▸ TASK OBJECTIVE: Reproduce the passage of the solar panel text between "Solar Panels are made" and "as the P-N Junction.", inclusive, switching each occurrence of "back plate" to "rear plate".

▸ TEXT SHOWN:
■ ■ ■ ■
Different types of solar panels are commonly used to harvest solar energy all across the globe.
Solar panels absorbs sunlight throughout the day and convert it into electricity.
In principle, a solar panel generates electrical current by the photovoltaic effect when light particles from the sun (also known as photons) knock off excess electrons from the atoms of semiconductors.
Solar Panels are made up of several cells. A single solar cell is made up of adjacent layers of n-type and p-type semiconductor. The n-type semiconductor is in contact with conducting metal strips while the p-type semiconductor is in contact of a back plate. The conducting metal strips and the back plate act as terminals for conducting electrical current.
Here, the excess electrons from the n-type semiconductor and the excess holes from the p-type semiconductor get attracted to each other and create a charged space field at the junction. This junction is called as the P-N Junction.
As we can see the anatomy of the cell, it can be observed that the n-type layer of semiconductor is thin in comparison to the p-type layer of semiconductor. This is to allow the light particles to reach the charged space field or the p-n junction. When light particles or photons hit the charged space field, their energy is absorbed by the electrons. These electrons are now at a higher state of energy. Eventually the threshold energy of charged space field is breached and the electrons and holes move freely.
Now, if an external load is applied to the cell from the terminals via the conducting metal strips and the back plate, the electrons start flowing in the circuit which gives rise to an electrical current (which is in the opposite direction of the electron flow). Due to opposite polarity, the electrons get attracted to the holes and re-enter the circuit via the back plate and return to the state of electrical neutrality.
■ ■ ■ ■
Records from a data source
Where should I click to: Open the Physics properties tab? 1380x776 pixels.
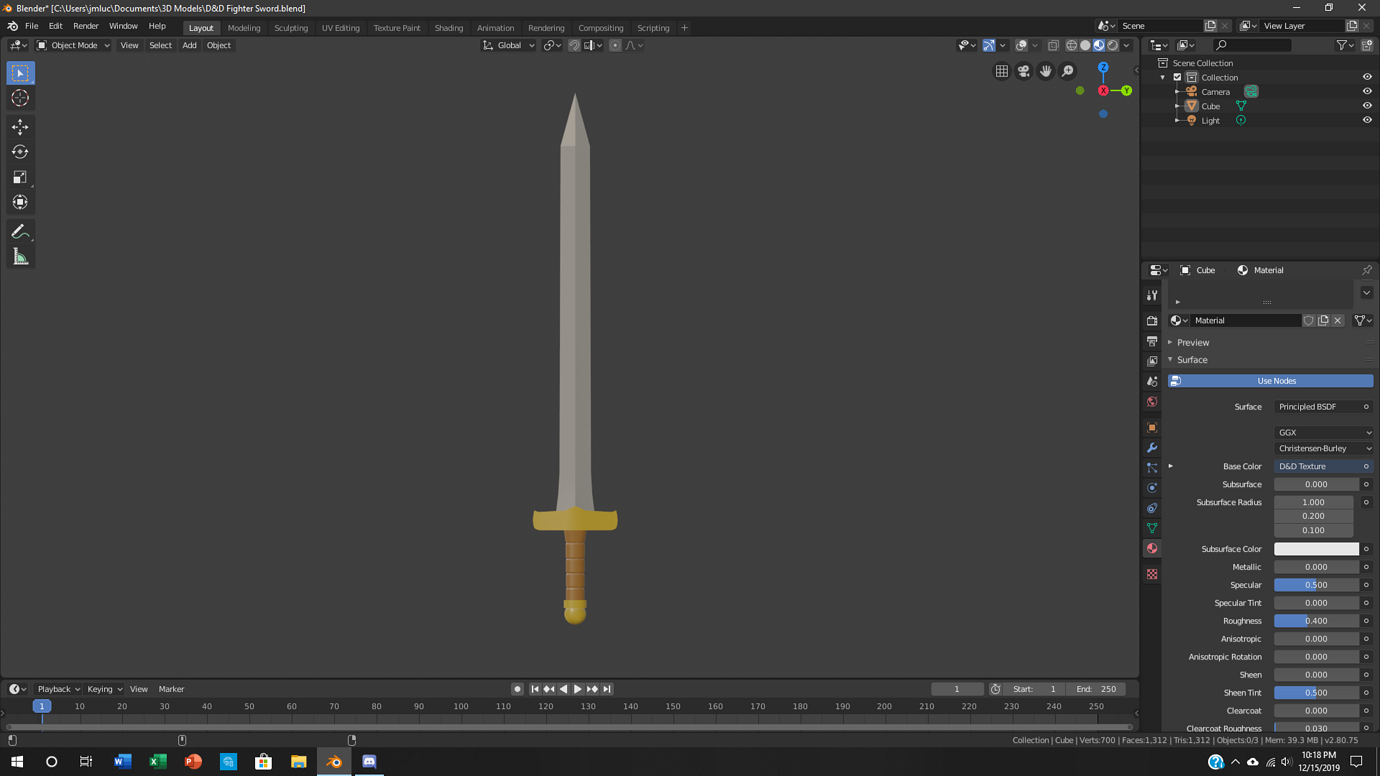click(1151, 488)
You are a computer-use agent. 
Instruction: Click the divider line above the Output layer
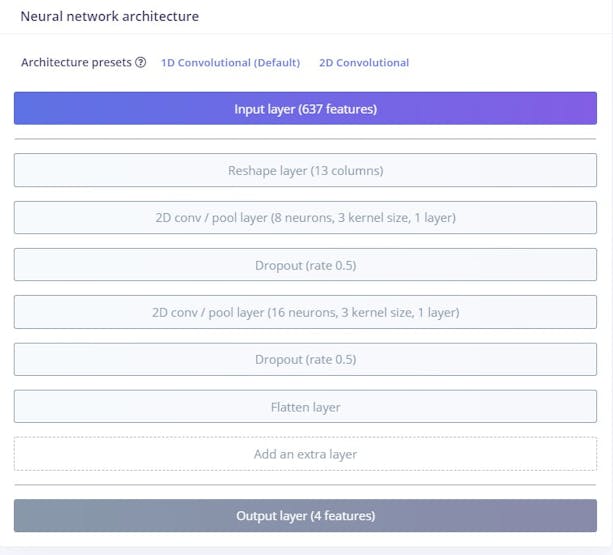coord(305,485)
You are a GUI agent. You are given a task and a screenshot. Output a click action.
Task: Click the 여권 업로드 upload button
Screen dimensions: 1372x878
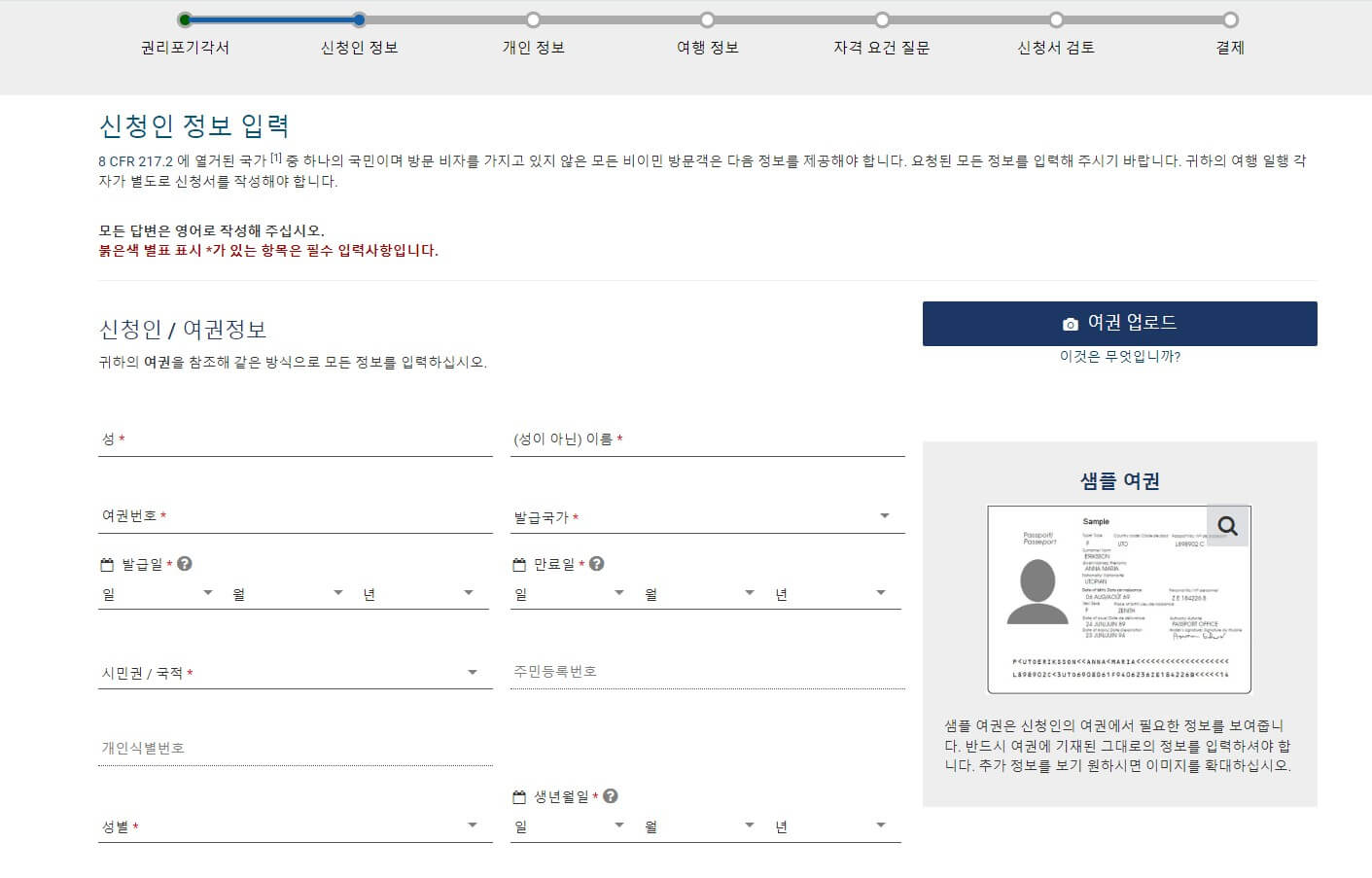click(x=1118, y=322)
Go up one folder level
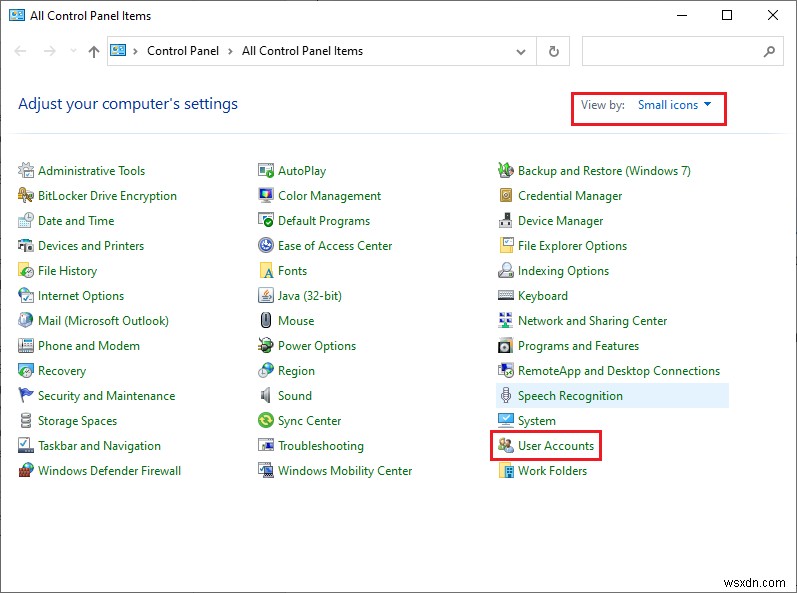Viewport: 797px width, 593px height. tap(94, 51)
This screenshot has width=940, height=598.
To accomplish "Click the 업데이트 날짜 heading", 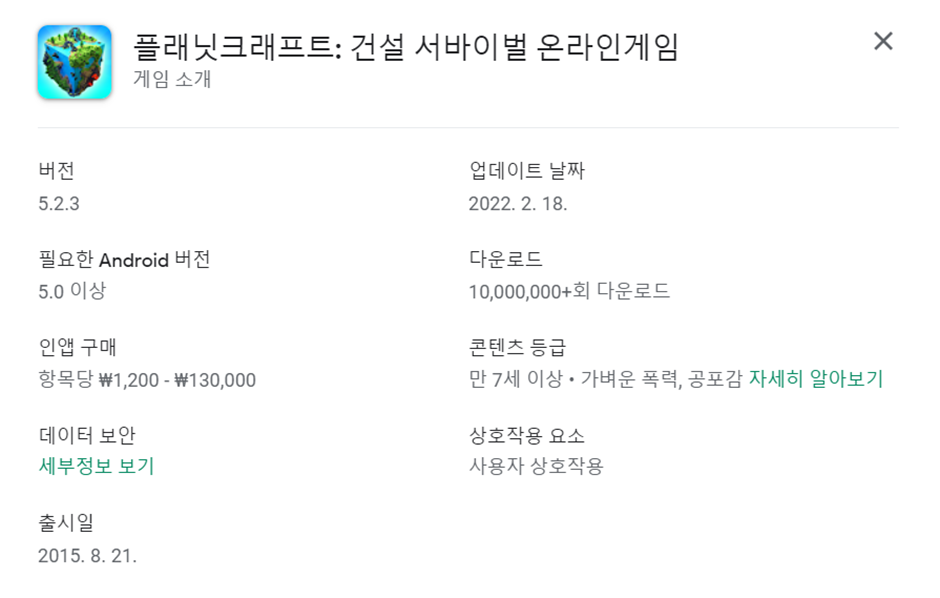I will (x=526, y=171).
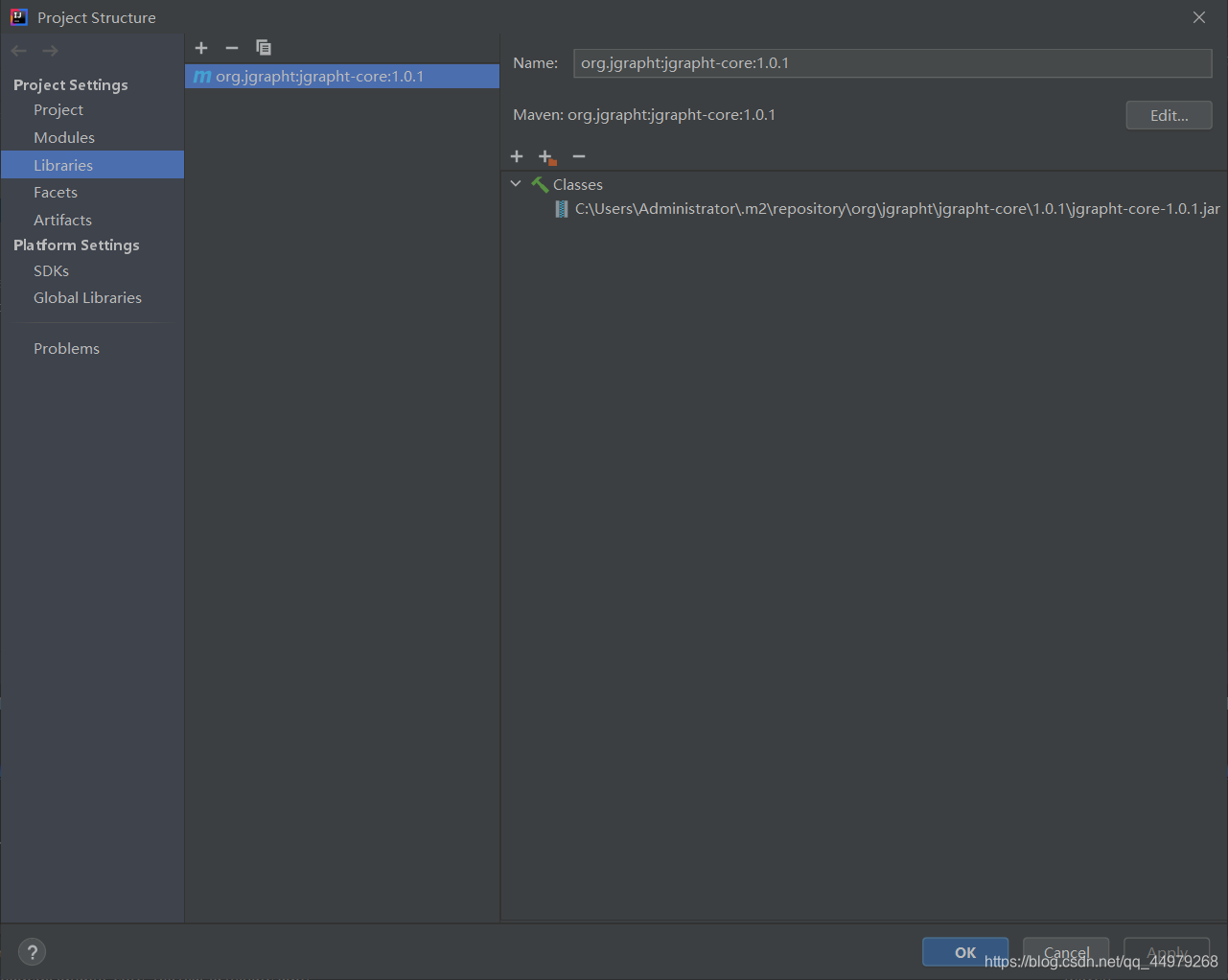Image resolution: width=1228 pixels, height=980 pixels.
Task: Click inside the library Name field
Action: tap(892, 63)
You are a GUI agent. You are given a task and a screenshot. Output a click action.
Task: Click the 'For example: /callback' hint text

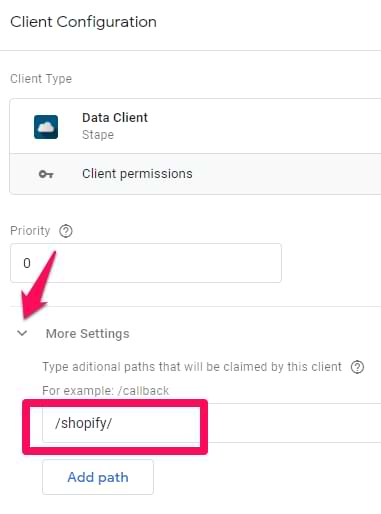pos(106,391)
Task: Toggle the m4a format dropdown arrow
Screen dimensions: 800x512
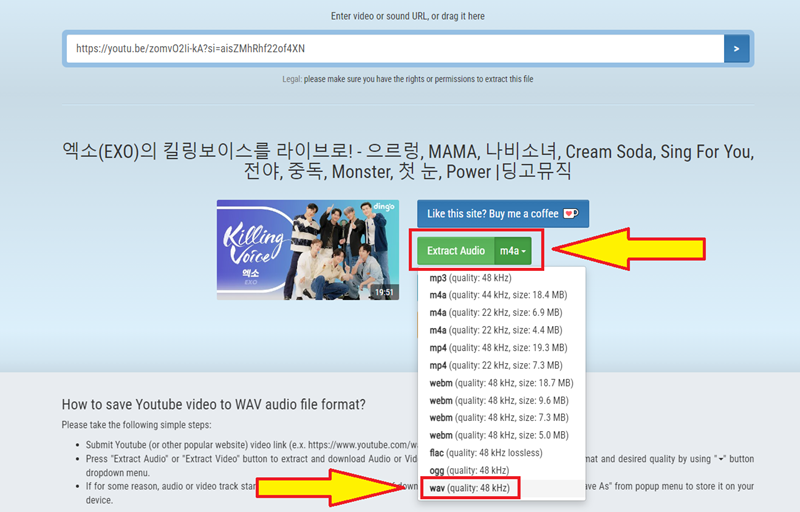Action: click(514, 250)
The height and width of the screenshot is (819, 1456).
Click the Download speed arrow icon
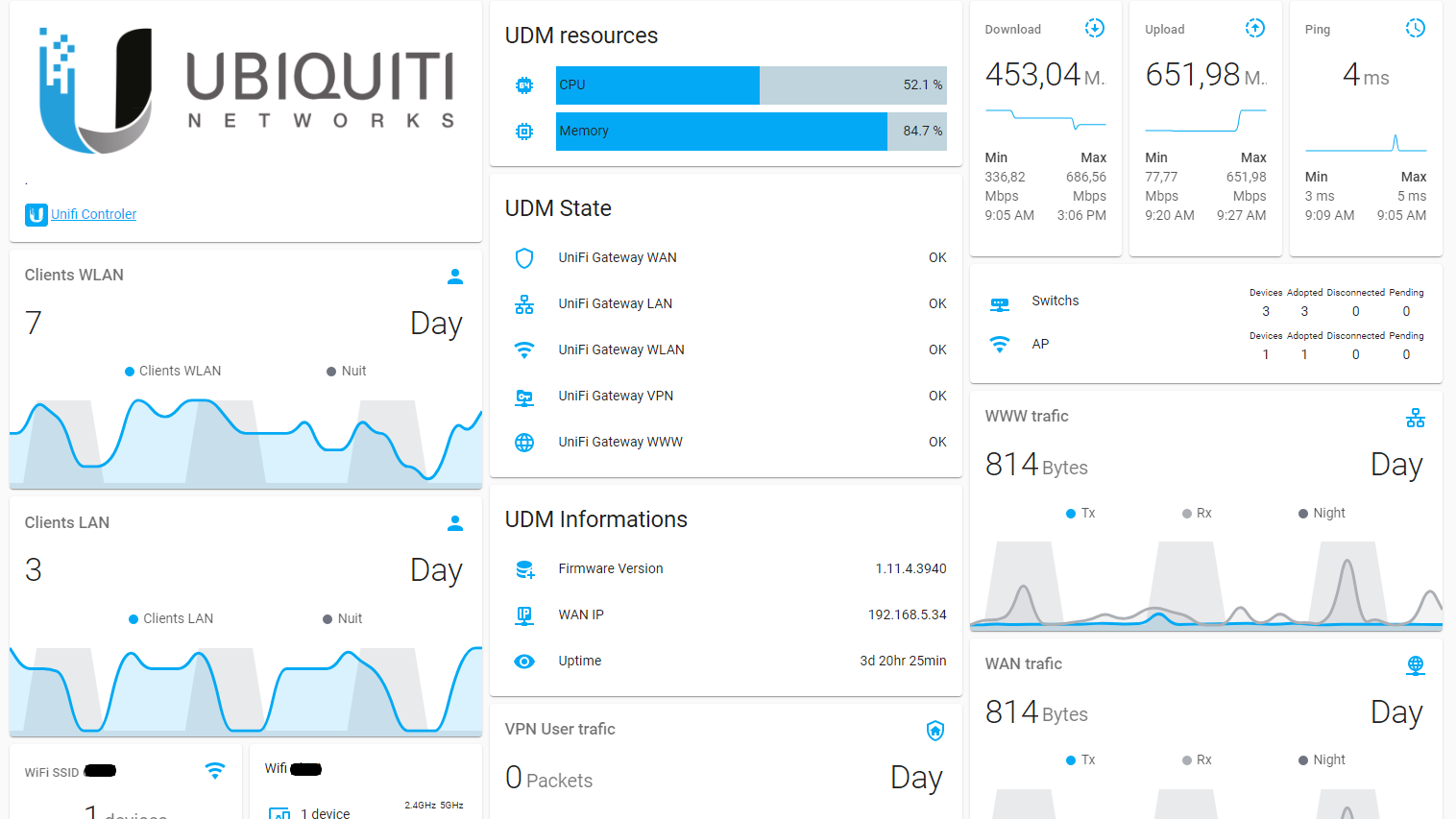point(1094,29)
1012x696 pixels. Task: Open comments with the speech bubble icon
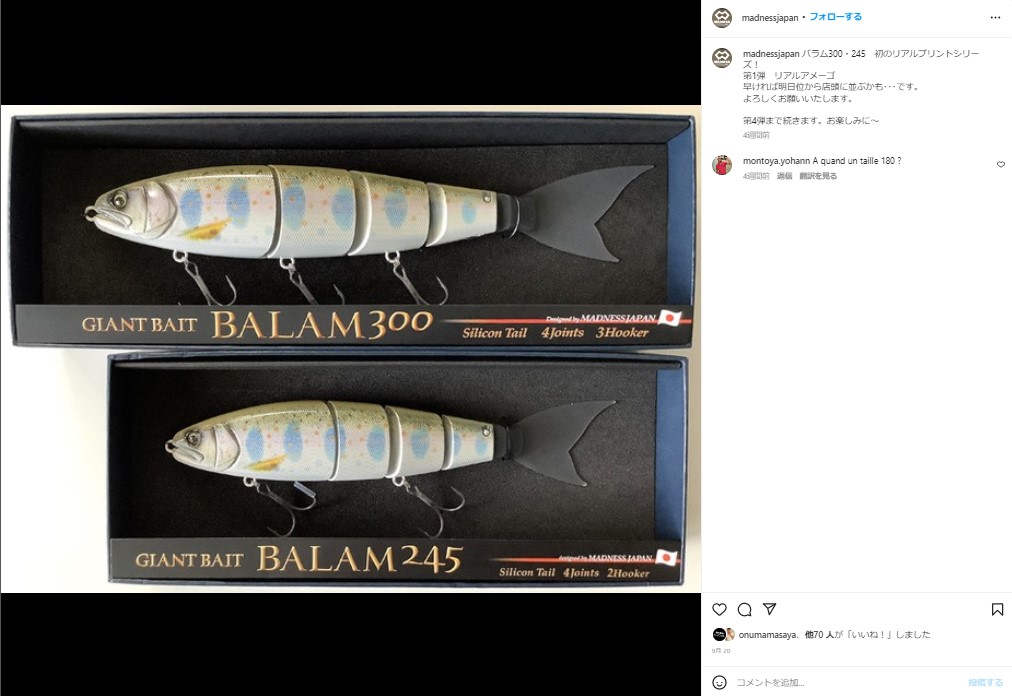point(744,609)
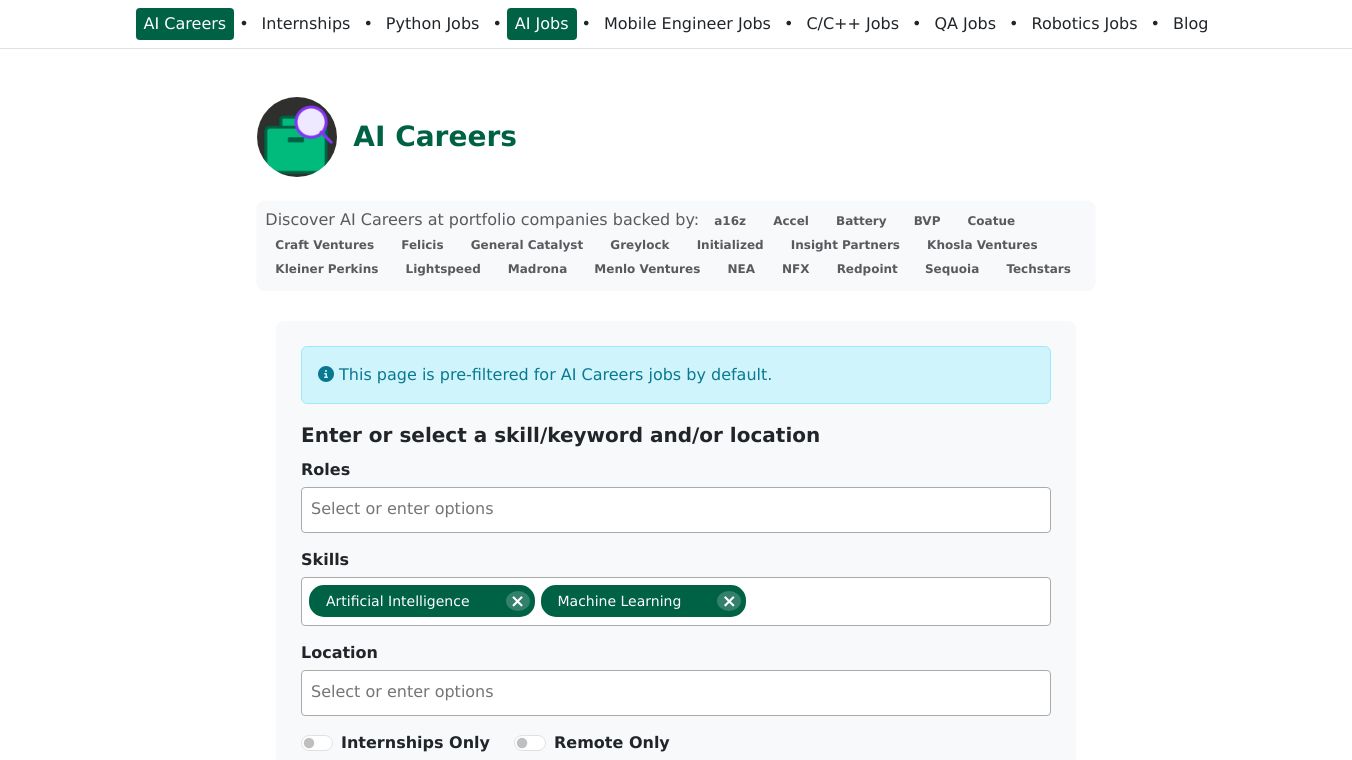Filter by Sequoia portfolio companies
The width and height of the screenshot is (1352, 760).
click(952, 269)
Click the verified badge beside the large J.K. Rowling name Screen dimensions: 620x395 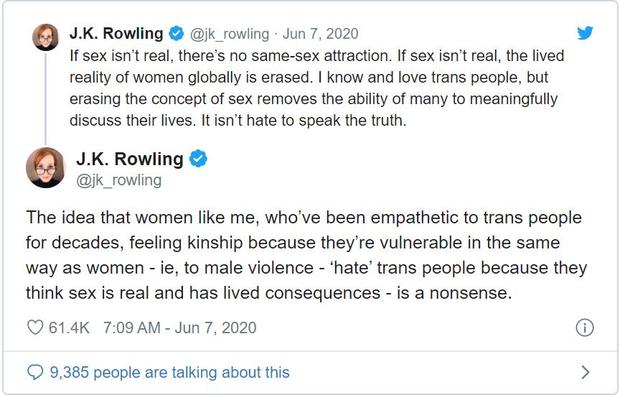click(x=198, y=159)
■ ■ ■ ■
▸ TASK ANSWER:
Solar Panels are made up of several cells. A single solar cell is made up of adjacent layers of n-type and p-type semiconductor. The n-type semiconductor is in contact with conducting metal strips while the p-type semiconductor is in contact of a rear plate. The conducting metal strips and the rear plate act as terminals for conducting electrical current.
Here, the excess electrons from the n-type semiconductor and the excess holes from the p-type semiconductor get attracted to each other and create a charged space field at the junction. This junction is called as the P-N Junction.